While I have reflected on some of the ways that birthday reminders were, in fact, more complex in the late nineteenth and early twentieth centuries, one way in which they were relatively similar to Facebook is in their use as memorials to deceased family members or friends. In her study of dealing with grief on Facebook, Pennington (2013) found that users deliberately chose not to delete friends if they had passed away. Many said that they liked receiving a yearly reminder on the deceased’s birthday because it prompted them to think about the person, visit his/her page to leave a message and, in doing so, renegotiate and understand their bond. Equally, Edwardian birthday book owners did not delete names once a family member or friend had died, suggesting that they left their name inscribed for similar reasons. This is attested to by messages added alongside the name in some copies (“I still miss you, dear sweet mother”) or tallies showing how many years have passed since the death. These practices show that people have always dealt with grief in similar ways, perhaps being the one thing that we all have no control over and cannot change.
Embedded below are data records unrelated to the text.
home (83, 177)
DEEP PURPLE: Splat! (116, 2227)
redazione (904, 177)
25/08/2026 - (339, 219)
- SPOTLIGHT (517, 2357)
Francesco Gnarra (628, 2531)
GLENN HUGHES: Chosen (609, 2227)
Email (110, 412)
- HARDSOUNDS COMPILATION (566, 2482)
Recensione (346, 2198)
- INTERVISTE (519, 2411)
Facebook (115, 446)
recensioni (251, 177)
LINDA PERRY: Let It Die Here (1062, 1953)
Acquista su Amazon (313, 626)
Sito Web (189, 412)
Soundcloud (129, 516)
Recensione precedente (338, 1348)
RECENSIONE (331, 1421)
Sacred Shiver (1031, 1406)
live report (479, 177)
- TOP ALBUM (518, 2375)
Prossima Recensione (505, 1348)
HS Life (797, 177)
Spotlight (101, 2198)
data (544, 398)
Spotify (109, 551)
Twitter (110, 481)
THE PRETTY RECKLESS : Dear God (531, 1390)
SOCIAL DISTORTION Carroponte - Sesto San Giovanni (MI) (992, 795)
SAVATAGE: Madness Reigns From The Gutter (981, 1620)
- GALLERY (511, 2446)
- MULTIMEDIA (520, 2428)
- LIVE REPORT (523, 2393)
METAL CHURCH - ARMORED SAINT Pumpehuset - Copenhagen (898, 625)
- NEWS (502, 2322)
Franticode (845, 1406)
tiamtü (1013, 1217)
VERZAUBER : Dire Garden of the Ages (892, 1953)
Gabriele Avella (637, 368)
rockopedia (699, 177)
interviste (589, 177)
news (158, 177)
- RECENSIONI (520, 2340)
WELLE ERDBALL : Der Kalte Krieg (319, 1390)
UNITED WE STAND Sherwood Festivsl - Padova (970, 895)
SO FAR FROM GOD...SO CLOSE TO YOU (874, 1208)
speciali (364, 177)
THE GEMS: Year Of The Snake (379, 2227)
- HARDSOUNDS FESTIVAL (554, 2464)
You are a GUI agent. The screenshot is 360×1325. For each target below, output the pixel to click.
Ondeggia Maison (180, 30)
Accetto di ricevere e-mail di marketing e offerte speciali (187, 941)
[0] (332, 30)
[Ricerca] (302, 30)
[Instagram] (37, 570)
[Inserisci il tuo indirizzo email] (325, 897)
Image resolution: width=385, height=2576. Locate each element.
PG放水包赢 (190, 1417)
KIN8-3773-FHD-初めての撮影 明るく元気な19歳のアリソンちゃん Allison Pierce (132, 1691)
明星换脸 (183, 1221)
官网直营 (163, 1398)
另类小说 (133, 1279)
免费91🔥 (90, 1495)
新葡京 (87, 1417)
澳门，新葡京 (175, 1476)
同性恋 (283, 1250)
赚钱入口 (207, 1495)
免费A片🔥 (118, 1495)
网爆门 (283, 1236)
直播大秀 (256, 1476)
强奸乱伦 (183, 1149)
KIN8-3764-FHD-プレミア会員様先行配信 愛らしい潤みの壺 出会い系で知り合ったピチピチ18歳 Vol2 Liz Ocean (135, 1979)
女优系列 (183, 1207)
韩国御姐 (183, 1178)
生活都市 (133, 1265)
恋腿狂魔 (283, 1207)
Framing Facebook birthday notifications in this historical backdrop reveals a continuity between past and present practices of remembering events, constructing and maintaining interpersonal relationships and managing face needs. However, it also uncovers that, despite being a simpler technology, the birthday book had many capabilities unavailable to users of social media and, in many ways, offered richer opportunities for customisation, personalisation, co-creation and the rituals of friendship. These are themes that I will pick up time and time again throughout this blog series.

References:

Birkerts, S. 1998. Some Thoughts on Rereading, In: Galef, D. ed. Second Thoughts: A Focus on Rereading, Wayne State University Press, pp. 340-44.

Bryant, E. and Marmo, J. 2009. Relational Maintenance Strategies on Facebook, Kentucky Journal Of Communication, 28(2), 129-50.

Bucher, T, 2013. The friendship assemblage: Investigating programmed sociality on Facebook, Television & New Media, 14(6), pp. 479-93.

Cooke, M. 1896. Social Life: Or, the Manners and Customs of Polite Society, The Matthews-Northrup Co.

Pennington, N. 2013. You Don't De-Friend the Dead: An Analysis of Grief Communication by College Students Through Facebook Profiles, Death Studies, 37(7), pp. 617-35.

Plakins Thornton, T. 1996. Handwriting in America: A Cultural History, New Haven: Yale University Press.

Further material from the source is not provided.